Your Data isn’t a “Dirty” little secret
“My data is filthy.” “My data is terrible.” These are often the first two things we hear when we begin chatting about a data analytics engagement with a potential customer. Everyone thinks their data is messier and more complicated than everyone else. While sometimes it turns out to be the case, we data scientists have developed a pretty good toolkit to clean things up.
We call this process “ETL” Extract, Transform and Load. Let’s take a look at a particular example and how we’re able to clean the data to get a clear picture of what’s happening. One of our customers is a large B2B hard goods retailer. They work through a network of dealers and generate roughly $1.5B a year in sales. That’s around a million transactions per year, a pretty significant chunk of data. Let’s say we made a sale to O’Connors (an Irish pub in Troy, NY). That’s great, then we made a sale to OConnors (the same Irish Pub) and then a few months later we made a sale to O-Connors Irish Pub (same place). So my simple analysis says we’ve got three differently named customers – but that’s not really the case. This kind of variation is incredibly common in sales transactions. So what do we do?

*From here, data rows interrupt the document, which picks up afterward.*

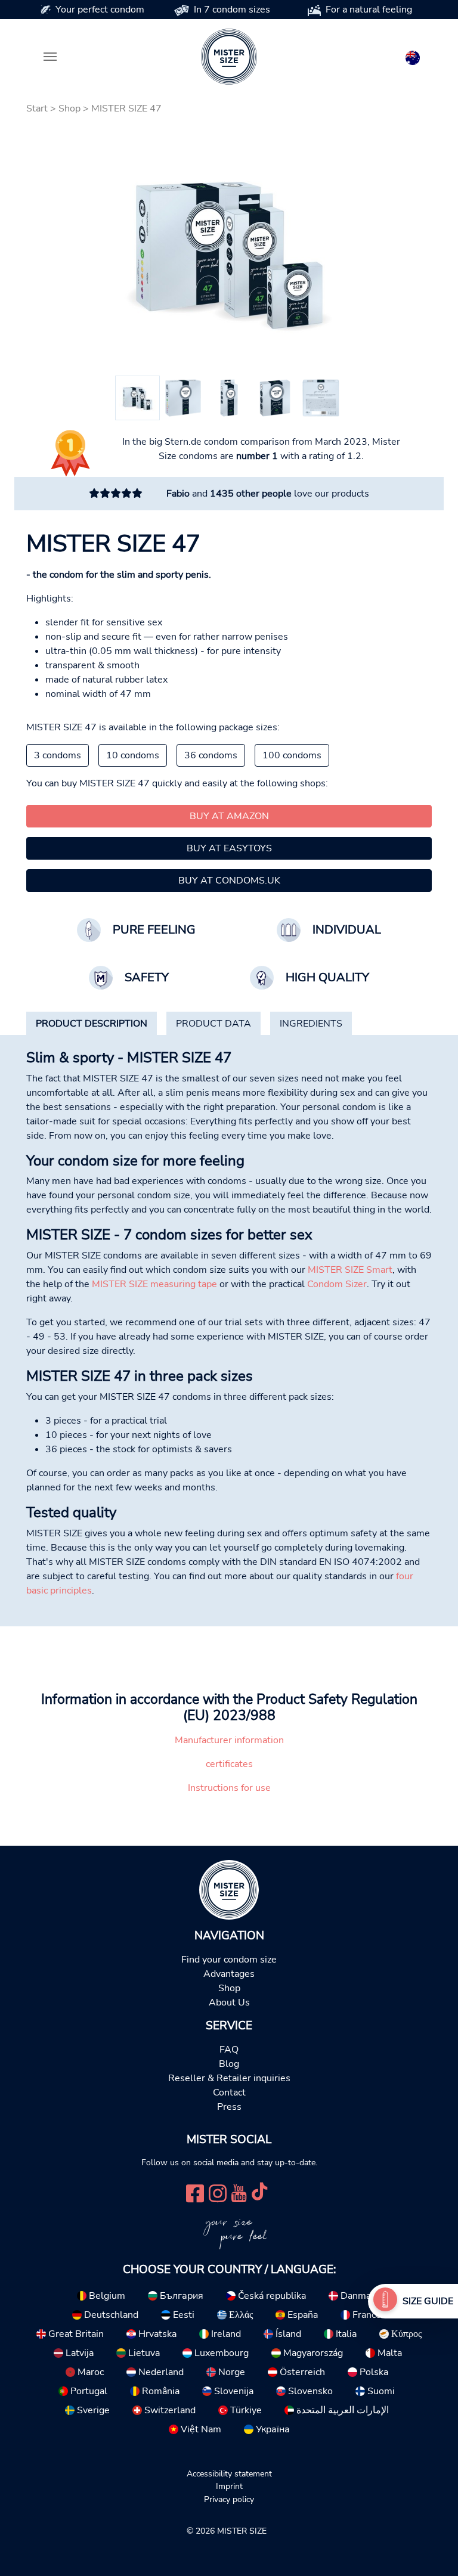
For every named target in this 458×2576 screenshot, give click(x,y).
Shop (69, 108)
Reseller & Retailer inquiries (229, 2078)
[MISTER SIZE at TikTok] (259, 2192)
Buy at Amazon (229, 816)
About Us (229, 2002)
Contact (229, 2092)
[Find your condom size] (385, 2301)
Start (37, 108)
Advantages (229, 1973)
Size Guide (428, 2301)
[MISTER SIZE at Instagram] (218, 2192)
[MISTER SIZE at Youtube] (238, 2192)
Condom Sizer (337, 1284)
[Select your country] (413, 55)
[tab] (91, 1024)
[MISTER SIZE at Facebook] (195, 2192)
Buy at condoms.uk (229, 880)
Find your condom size (229, 1959)
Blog (229, 2063)
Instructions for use (229, 1787)
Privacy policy (229, 2499)
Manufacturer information (229, 1740)
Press (229, 2106)
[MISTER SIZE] (229, 1889)
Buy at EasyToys (229, 848)
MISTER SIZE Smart (350, 1269)
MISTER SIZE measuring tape (154, 1284)
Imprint (229, 2486)
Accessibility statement (229, 2473)
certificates (229, 1764)
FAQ (229, 2049)
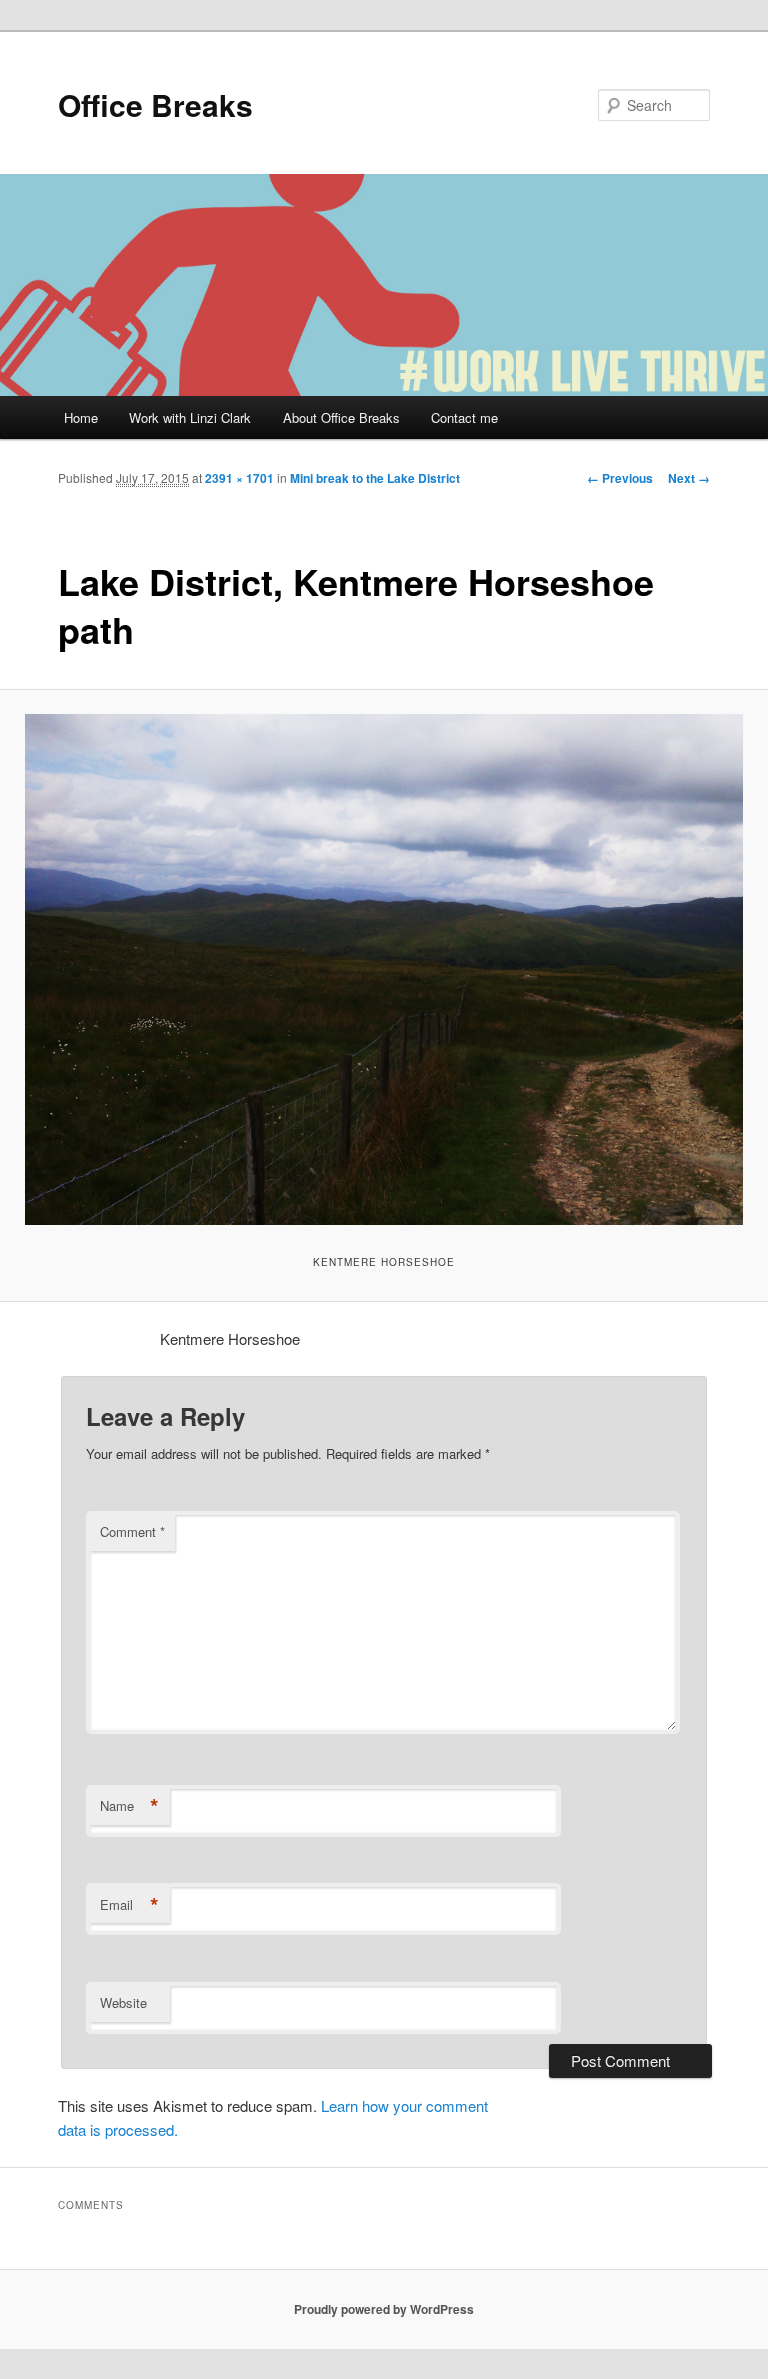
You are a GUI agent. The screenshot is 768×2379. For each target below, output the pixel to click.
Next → (689, 478)
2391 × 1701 (239, 478)
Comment (132, 1531)
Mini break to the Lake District (375, 478)
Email (129, 1905)
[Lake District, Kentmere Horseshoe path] (384, 969)
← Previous (620, 478)
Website (123, 2002)
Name (129, 1806)
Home (81, 417)
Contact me (464, 417)
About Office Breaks (341, 417)
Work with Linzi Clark (190, 417)
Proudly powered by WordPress (384, 2309)
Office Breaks (155, 104)
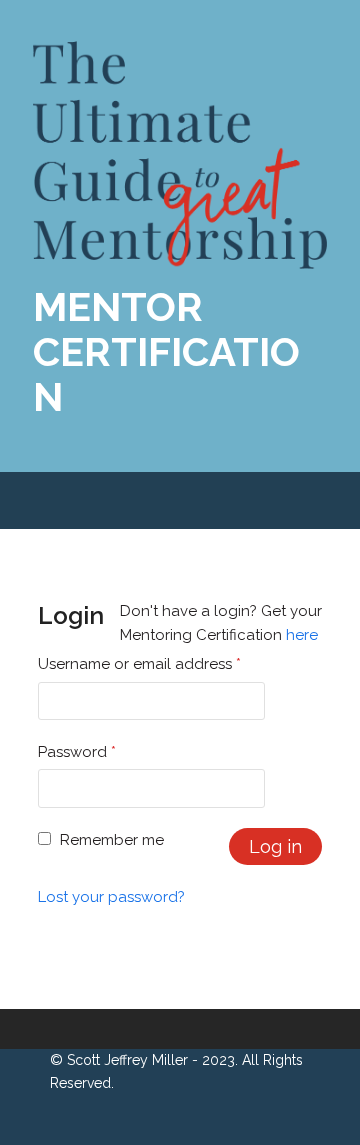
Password (77, 752)
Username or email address (139, 664)
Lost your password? (111, 897)
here (302, 635)
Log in (275, 846)
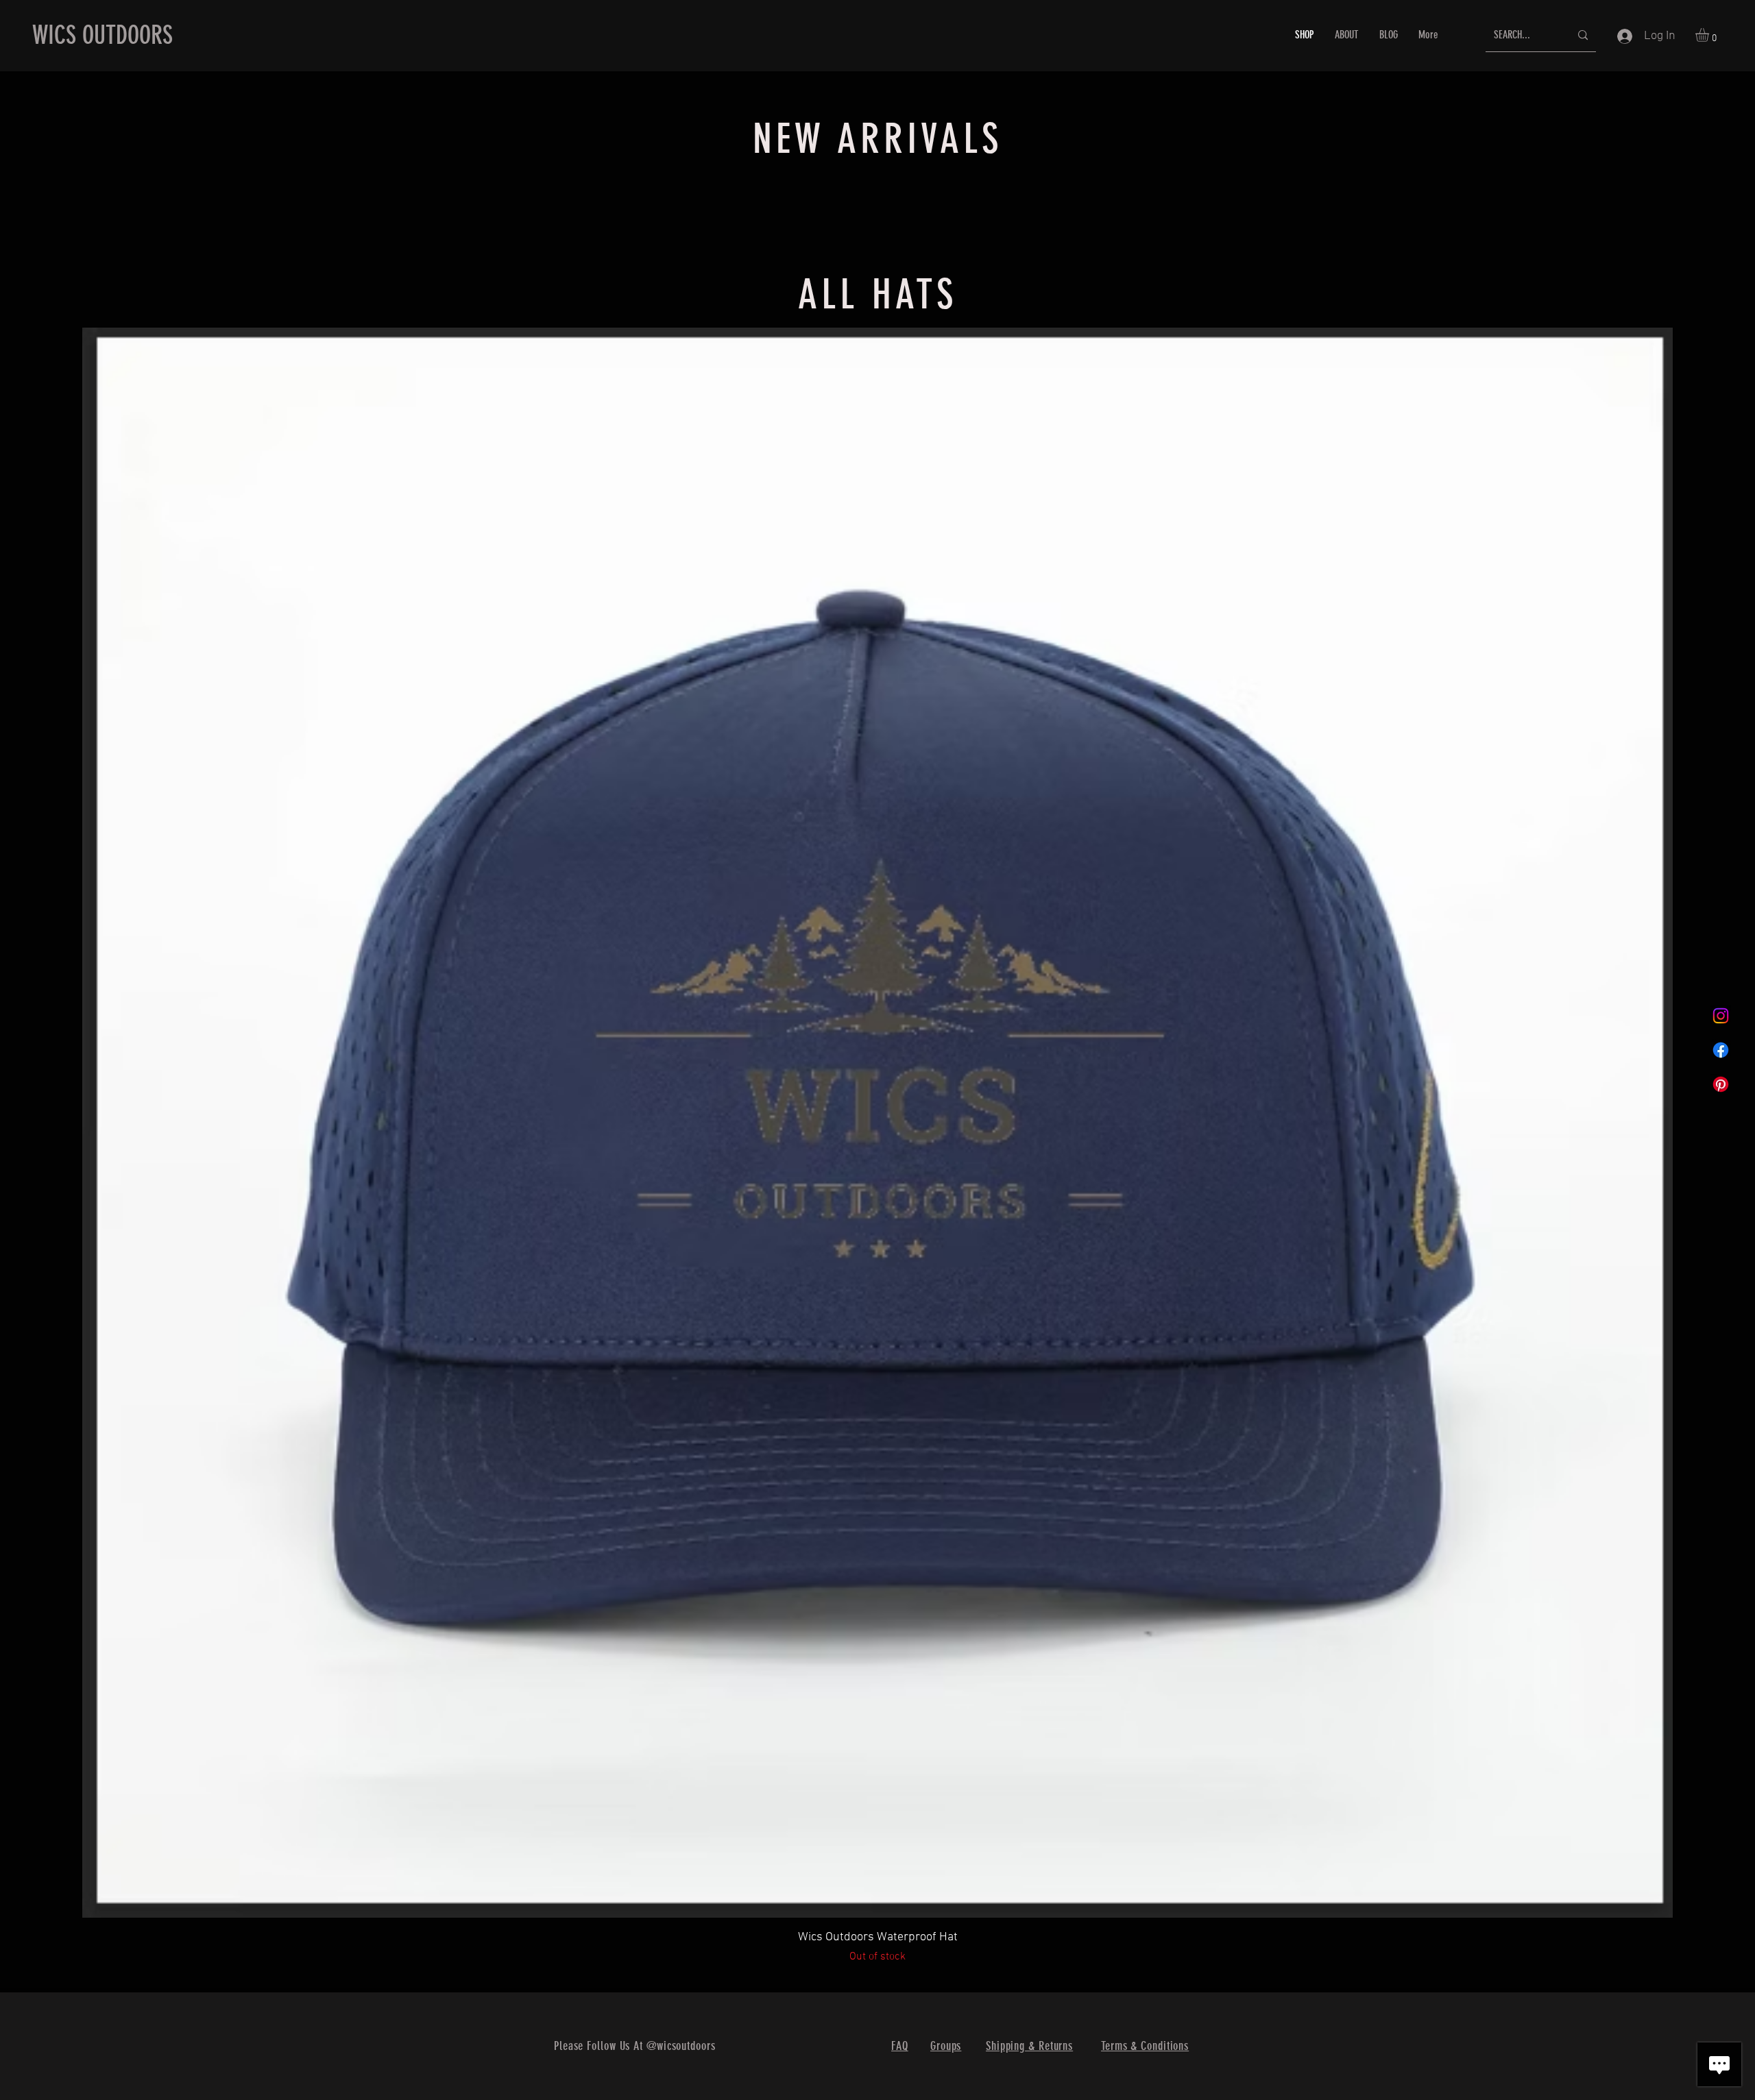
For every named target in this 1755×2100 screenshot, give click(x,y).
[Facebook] (1720, 1050)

First off, we can do some textual analysis to match up the names. At the most basic level, we simply eliminate capitalization and punctuations. This usually gets us 30% of the way there. Next, we can use “fuzzy matching,” which matches names which are “close” to each other, and “phonetic matching” which gets us similar sounding names. Now we’re about 60% of the way there. Finally, we can use the address. Often, however, these will have the same issues – so do I need to do everything again? No, because it turns out that address standardization is a solved problem. Think of all the people who use GPS’s and type their addresses in multiple ways. Google (or the GPS provider) needs to convert them to a “standard” form to match against them. So, we use the same technique and identify that all the O’Connors are at the same address. At this point we can make a pretty safe assumption they are the same business. That gets us to 90% of the way there.
I wish I could tell you I had a magic wand for the last 10%, but I don’t. This comes down to an efficient process of identifying the potential problem accounts and some level of examination. Even when I sell to thousands of accounts, the number we’re left with at the end usually turns out to be manageable.
In summary, your data is probably not much worse than everyone else’s, and it’s often possible to do most of “record-linking” and cleaning using an automated process and then finishing up with some manual data inspection.